The Department of Energy has encouraged the development of high temperature fuel cells in partnership with industry. These fuel cells are primarily designed for stationary power. Integrating a fuel cell with a gas turbine produces a “hybrid” system, which enhances power output and efficiency, while reducing overall system cost. Recent DOE studies on Solid Oxide and Molten Carbonate fuel cells have confirmed that the fuel cell hybrids can generate 70+% plant electrical efficiency. The studies were focused on >20 MW hybrids. The first commercial hybrids using currently available stacks are expected to exceed 60% efficiency and are likely to be of the 1-3 MW class.
Existing gas turbines are not compatible with performance or life requirements of a “hybrid.” In order to achieve these goals, a purpose-designed gas turbine was deemed necessary, which would:
• Drive oxidant flow (normally air) through the stack and cycle
• Pressurize the stack to raise its power output and efficiency
• Minimize internal gas velocities and associated parasitic losses
• Reduce system cost through a simpler overall balance of plant configuration
• Enhance and simplify balance of plant and system integration process
• Provide a means for converting fuel cell exhaust heat to as bonus electricity
The benefits of a purpose-designed gas turbine are:
• Total power improvement from 20 to 50%
• Fuel efficiency improvement of 20-30% from a given stack system
• System capital cost reduction ($/kW) of up to 40%
• Life target of approximately 100,000 hours
Fuel cells are expected to be used extensively for distributed generation application in base load mode, running predominantly steady state. The design stack life in this operating mode is 100,000 hours. The design of a fuel cell compatible gas turbine has been initiated. Results of this project will be presented at the conference. Turbogenerator configuration studies are continuing, under contract number DE-FC26-00NT40914, for the US Department of Energy.
※
> PROMPT 1:
Answer these about the fuel cell passage:
(a) What plant electrical efficiency did recent DOE studies confirm fuel cell hybrids can generate?
(b) What life target is listed among the benefits of a purpose-designed gas turbine?
(c) Under what contract number are the turbogenerator configuration studies continuing?
> PROMPT 2: Please return a section of the fuel cell passage copied exactly, beginning at the words "The Department of" and stopping after "1-3 MW class.".
The material that comes next is not needed.

> DATA:
※
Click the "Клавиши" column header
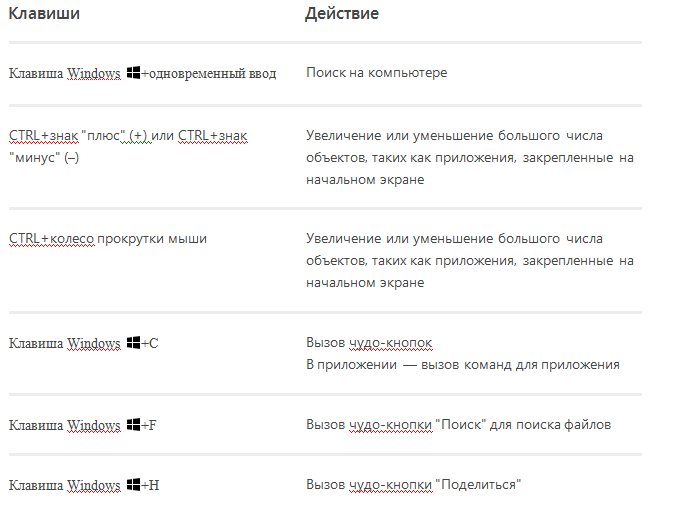Image resolution: width=688 pixels, height=507 pixels. (x=45, y=14)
※
> WRITTEN SOLUTION 1:
(a) 70+%
(b) Approximately 100,000 hours
(c) DE-FC26-00NT40914

> WRITTEN SOLUTION 2:
The Department of Energy has encouraged the development of high temperature fuel cells in partnership with industry. These fuel cells are primarily designed for stationary power. Integrating a fuel cell with a gas turbine produces a “hybrid” system, which enhances power output and efficiency, while reducing overall system cost. Recent DOE studies on Solid Oxide and Molten Carbonate fuel cells have confirmed that the fuel cell hybrids can generate 70+% plant electrical efficiency. The studies were focused on >20 MW hybrids. The first commercial hybrids using currently available stacks are expected to exceed 60% efficiency and are likely to be of the 1-3 MW class.